▸ **STUDY TEXT**:
In this study we use the altmetrics provided by Plum Analytics2 (PlumX) which is one of the leading platforms that provides altmetrics (Nuzzolese 2019). It is a provider of alternative metrics created in 2012 and covers more than 52.6M of artifacts, metrics and sources of metrics that are collected into five separate categories: (i) Citations: contain both traditional citation indexes such as Scopus, as well as citations that help indicate societal impact such as Clinical or Policy Citations. (ii) Mentions: measures activities such as news articles or blog posts about research. Mentions is a way to tell that people are truly engaging with the research (examples are blog posts, comments, reviews, Wikipedia links, and news media); (iii) Social Media interactions: includes tweets, Facebook likes, etc. that reference the research. Social Media can help measure attention. Social media can also be a good measure of how well a particular piece of research has been promoted; (iv) Captures: indicate that someone wants to come back to the work. Captures can be a leading indicator of future citations (examples are bookmarks, code forks, favorites, readers, and watchers); (v) Usage: a signal if anyone is reading an article or otherwise using a research.

▸ **PROMPT 1**: How would you translate this sentence from the PlumX altmetrics text into Spanish: "Social Media can help measure attention."
▸ **PROMPT 2**: Can you carry on the PlumX altmetrics text from its last sentence?

▸ **SOURCE MATERIAL**:

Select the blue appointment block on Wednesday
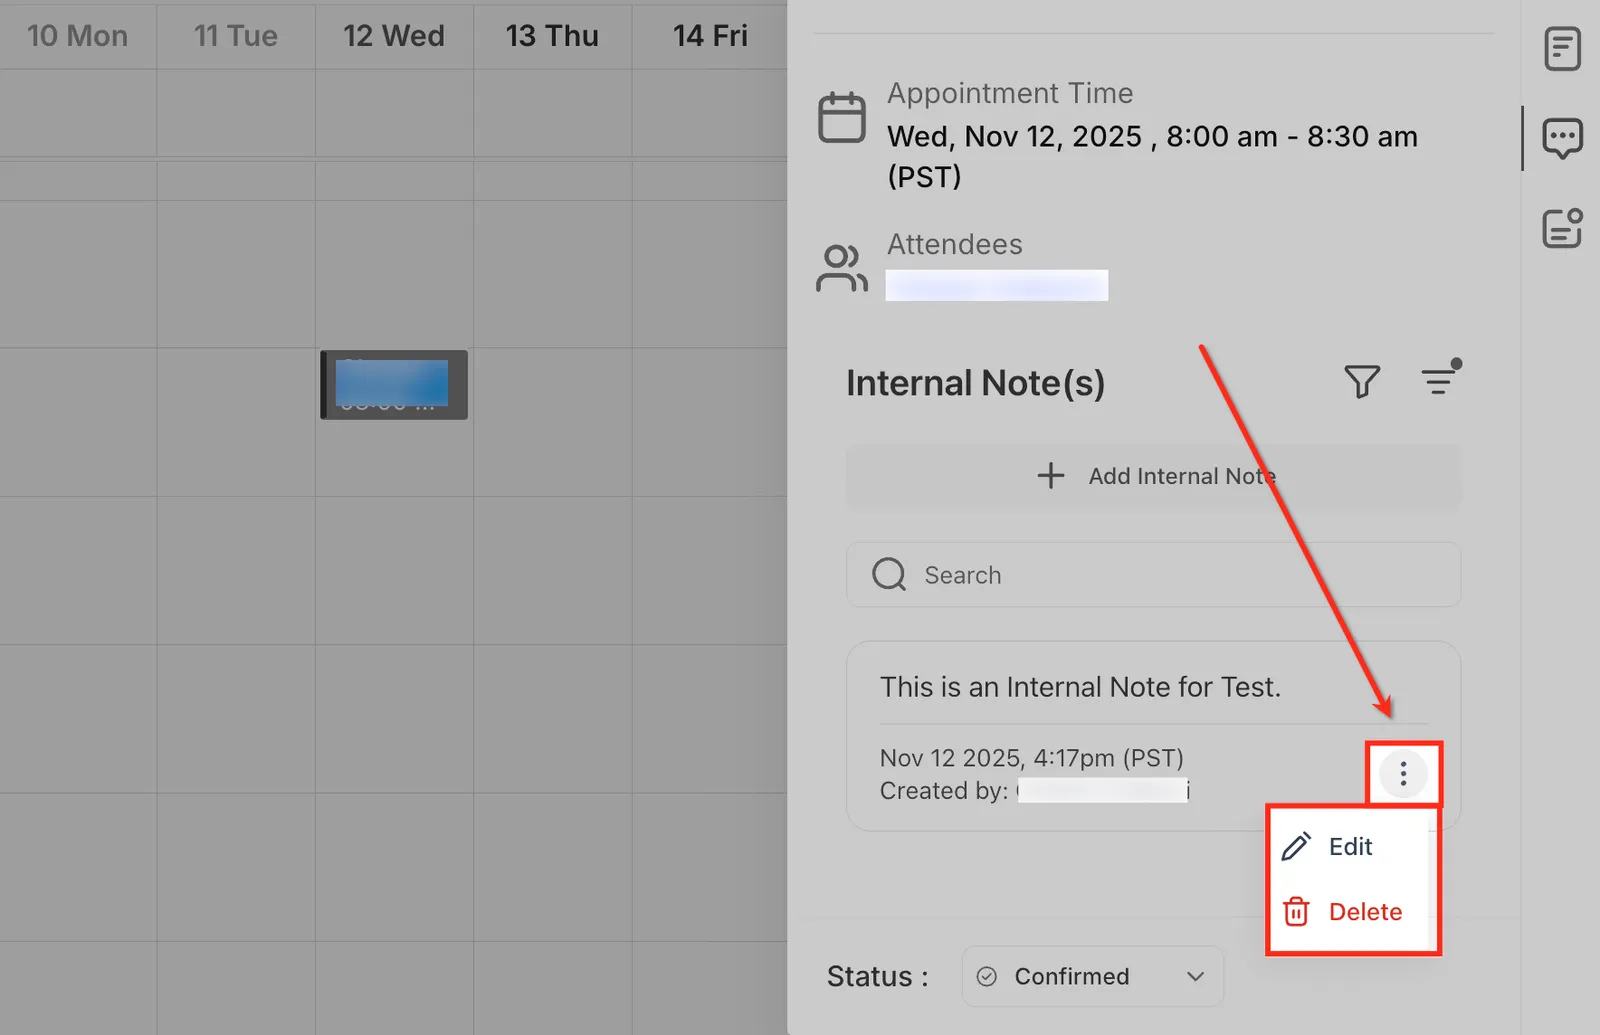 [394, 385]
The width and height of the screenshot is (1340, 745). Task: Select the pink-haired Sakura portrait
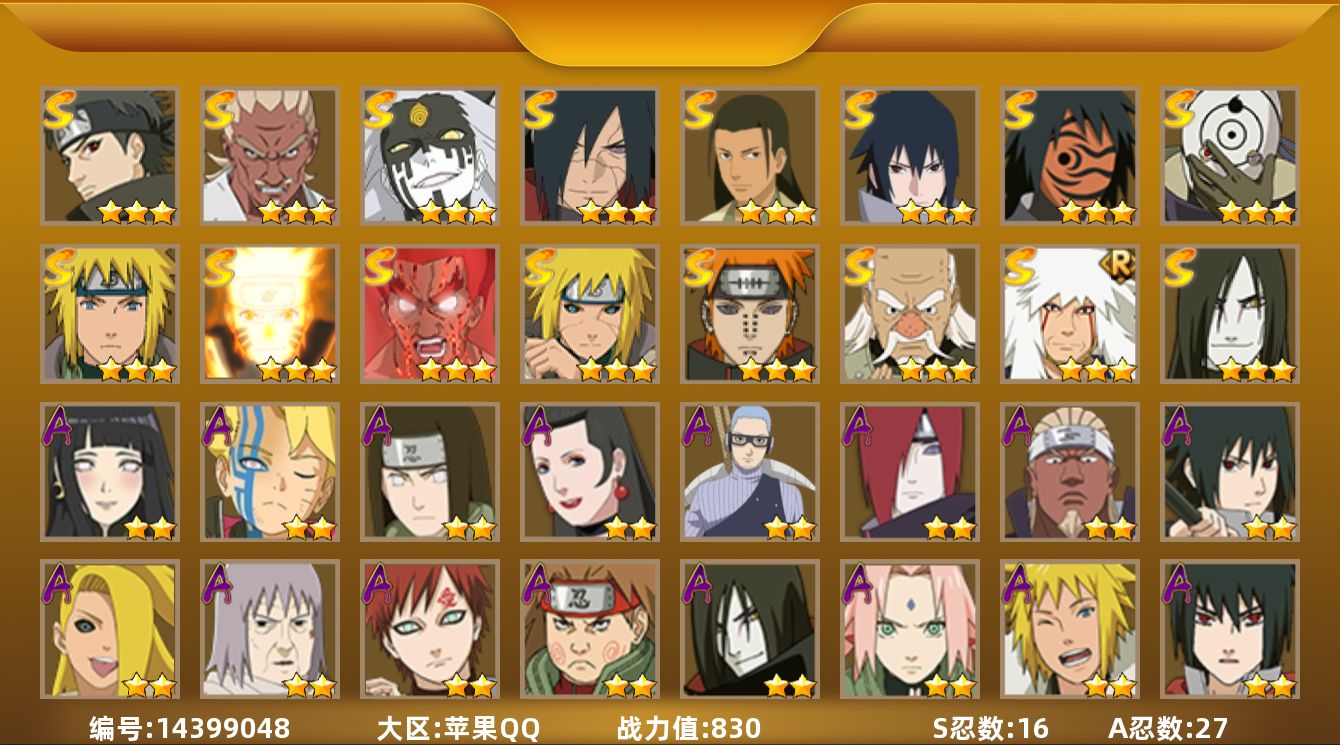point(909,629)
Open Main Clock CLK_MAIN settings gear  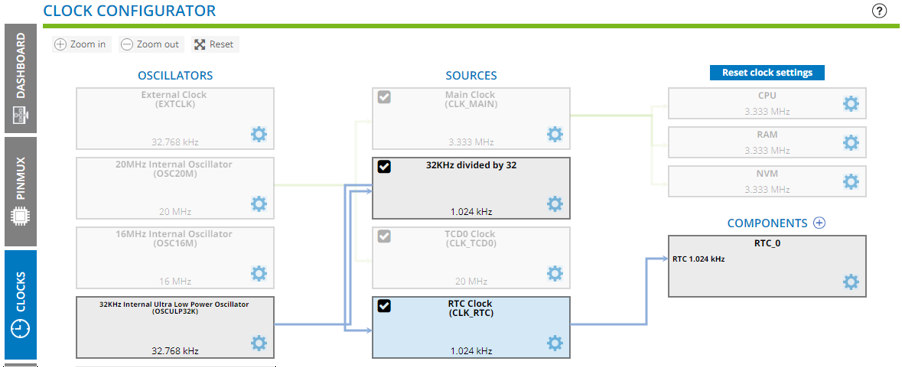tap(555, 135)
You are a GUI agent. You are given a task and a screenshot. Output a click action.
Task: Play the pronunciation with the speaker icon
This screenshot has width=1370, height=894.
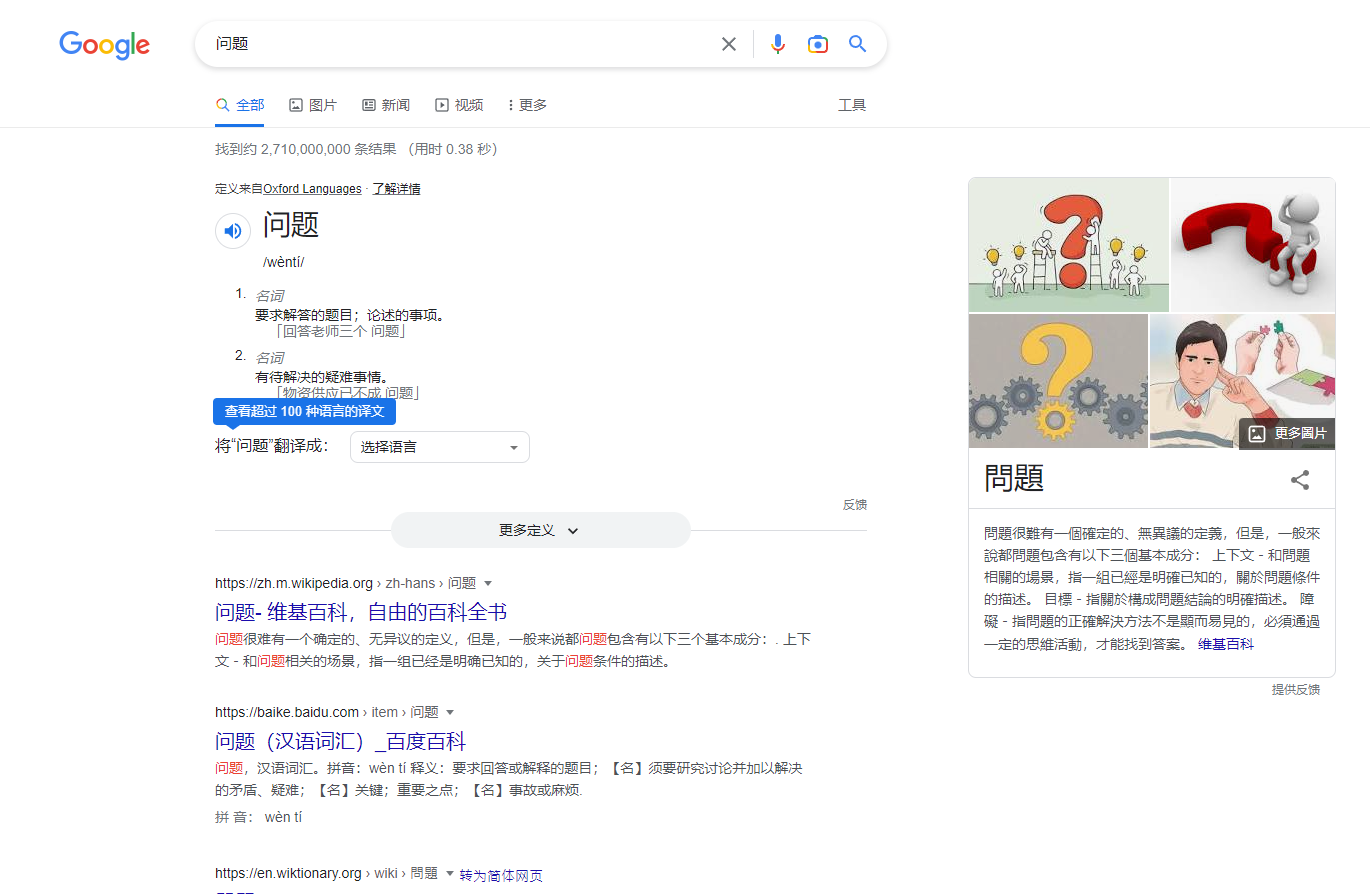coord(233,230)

* * *

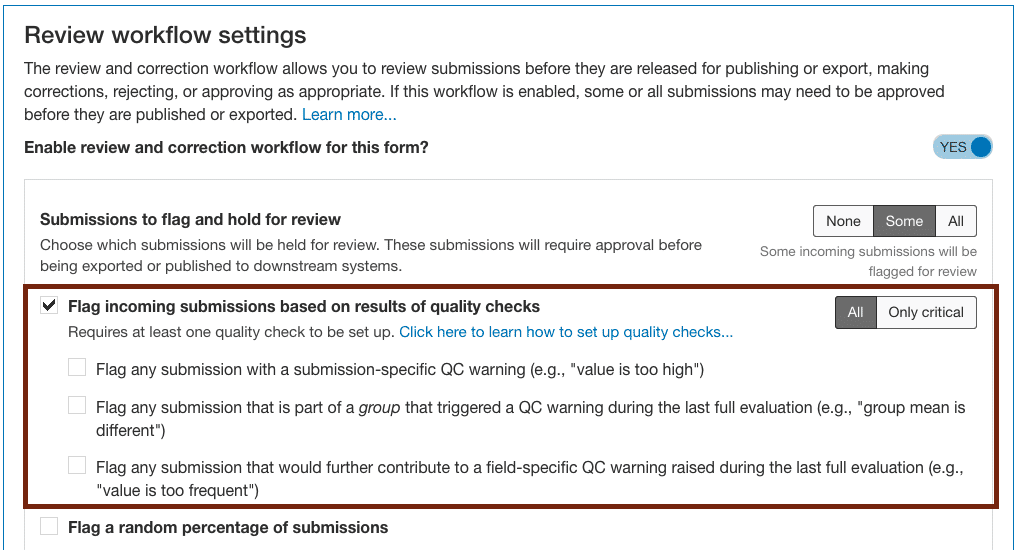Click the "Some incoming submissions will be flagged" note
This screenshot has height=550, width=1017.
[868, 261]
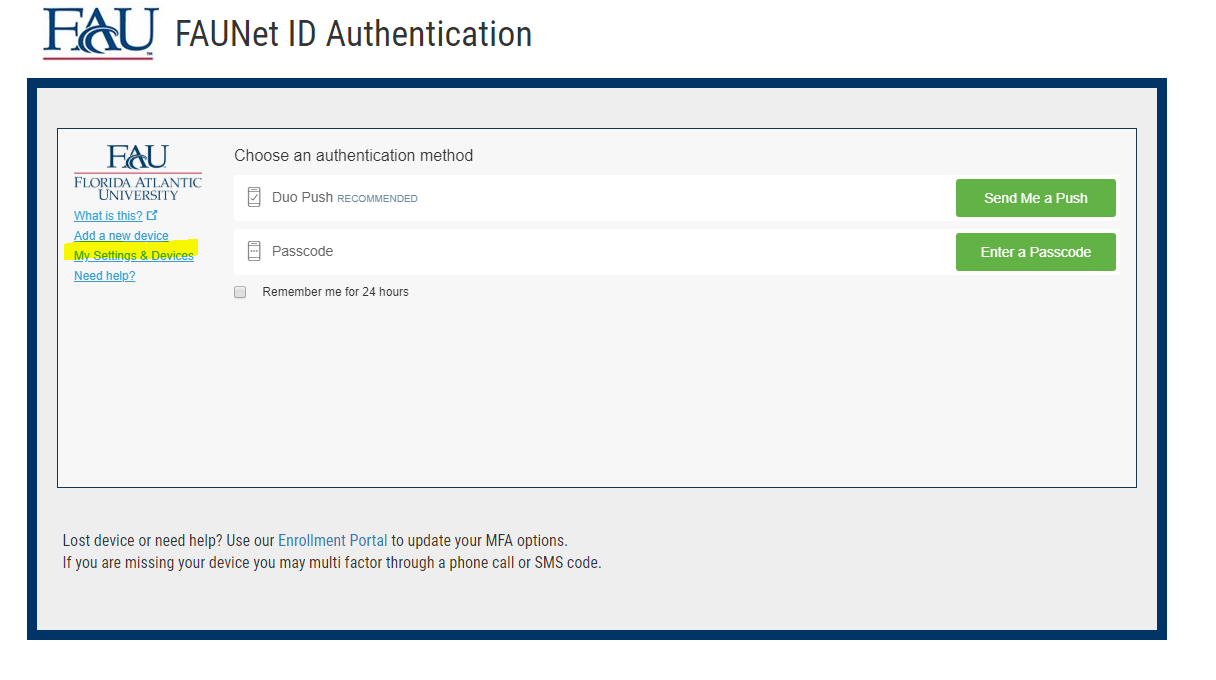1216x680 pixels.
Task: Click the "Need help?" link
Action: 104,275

==

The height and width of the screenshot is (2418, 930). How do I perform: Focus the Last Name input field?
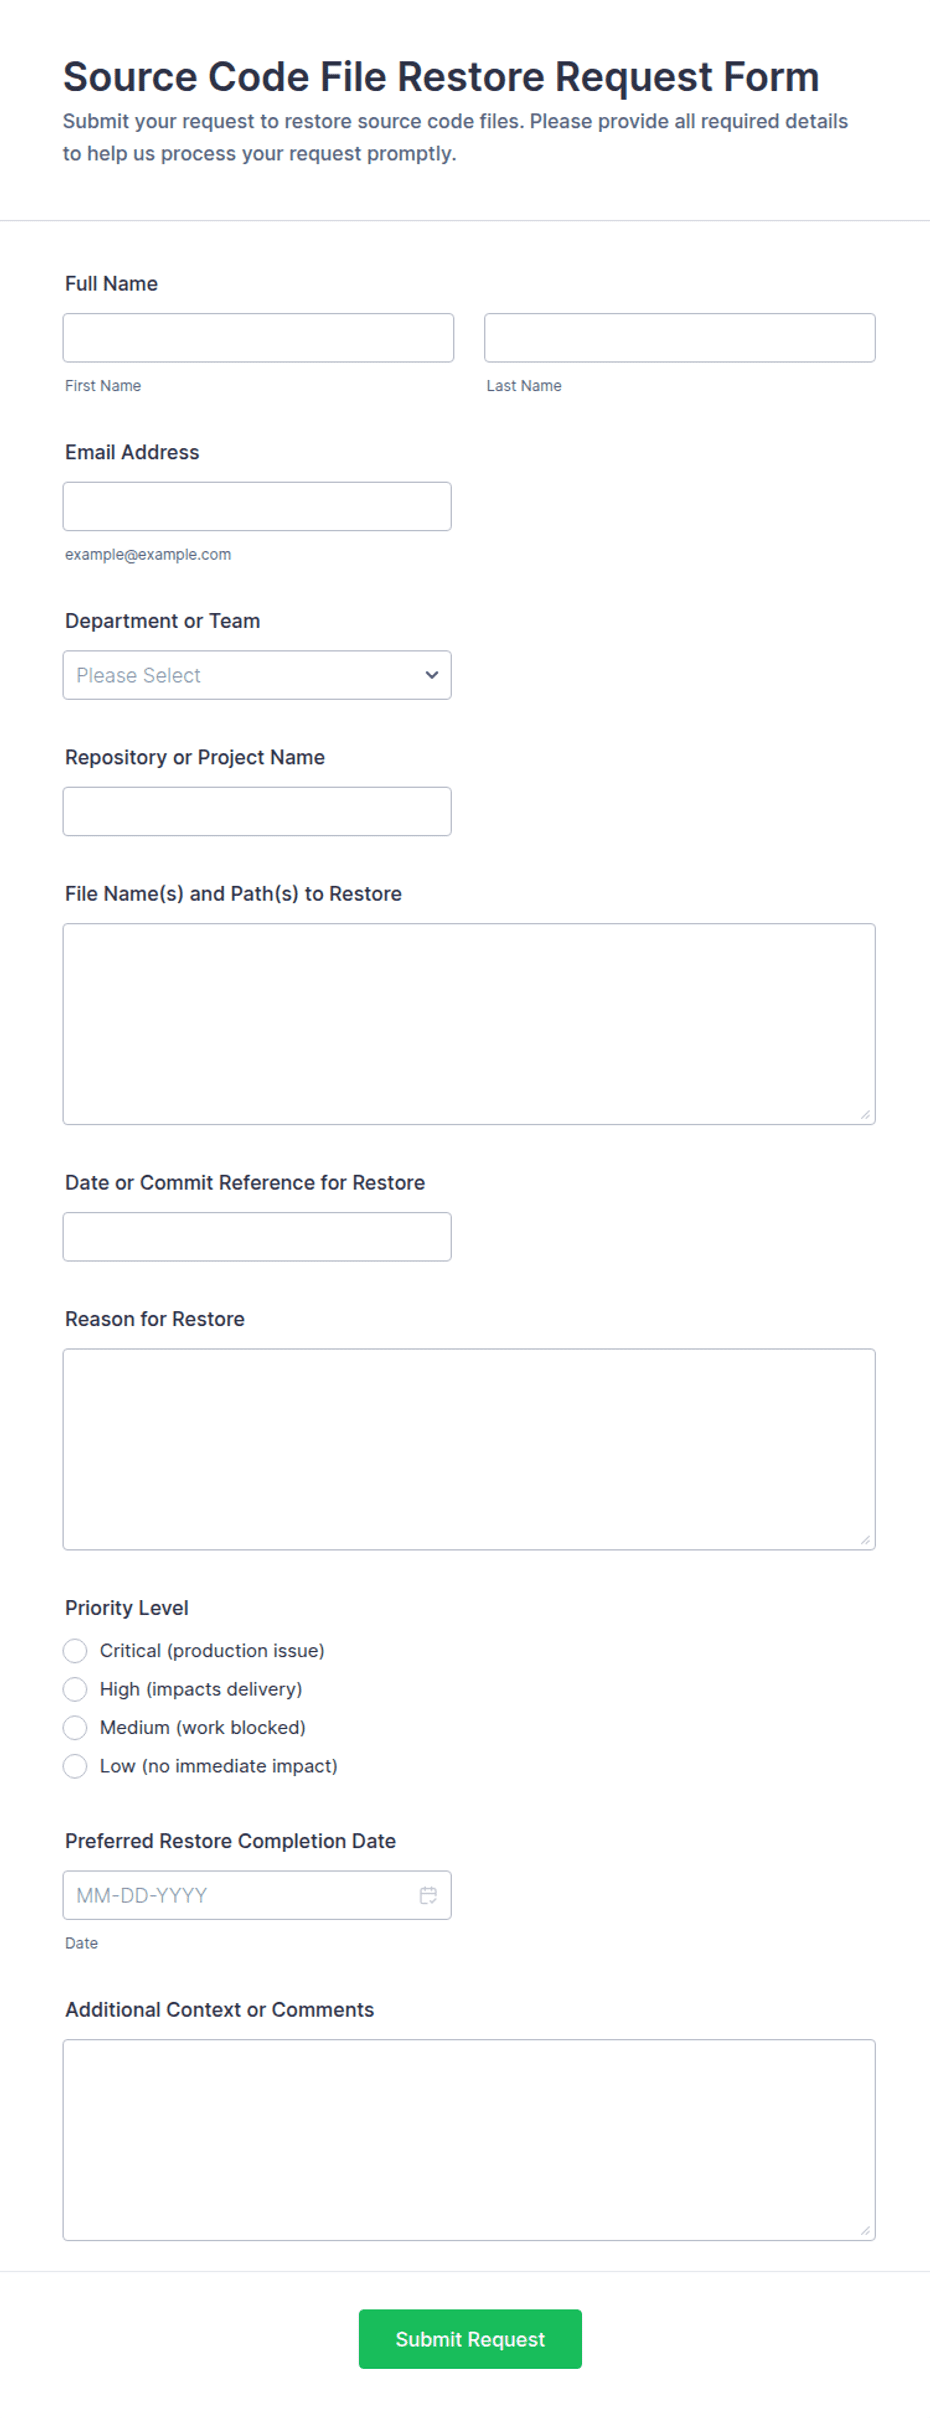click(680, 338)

▸ **ANSWER 1**: Las redes sociales pueden ayudar a medir la atención.

▸ **ANSWER 2**:
All the papers selected in the first stage of this study (i.e. during scientific literature review) have been collected by using their corresponding DOIs as the key for querying PlumX, as reported in Boetto et al. 2020. For each paper the citation count, the number of mentions on social media, the number of visits and clicks on online platforms, the number of readers on academic social networks (e.g. Mendeley), and the mentions on blogs, wikis and traditional media/press were collected (Table 1).
This allowed us to calculate, for each paper, the above reported five metric categories (citations, captures, mentions, social media, and usage). Subsequently, given that the different categories have a different weight, as explained in Boetto et al. 2020, a Comprehensive Impact Score (CIS) was calculated. In fact, each paper has different numbers for each category considered and a standardized measure is needed to fairly quantify the communicative impact. CIS represents a unifying score over heterogeneous bibliometric indicators and categories. After CIS was computed for all the retrieved papers we used the z-score for obtaining standard values and the arithmetic mean for the average. Intuitively, the z-score is a numerical measure that gives us an idea of how far from the mean a data point is. Hence, a z-score is a scalar value that can be positive (i.e. the score is above the mean) or negative (i.e. is below the mean). Finally, we computed the quantiles of the resulting CIS values and identified a threshold t.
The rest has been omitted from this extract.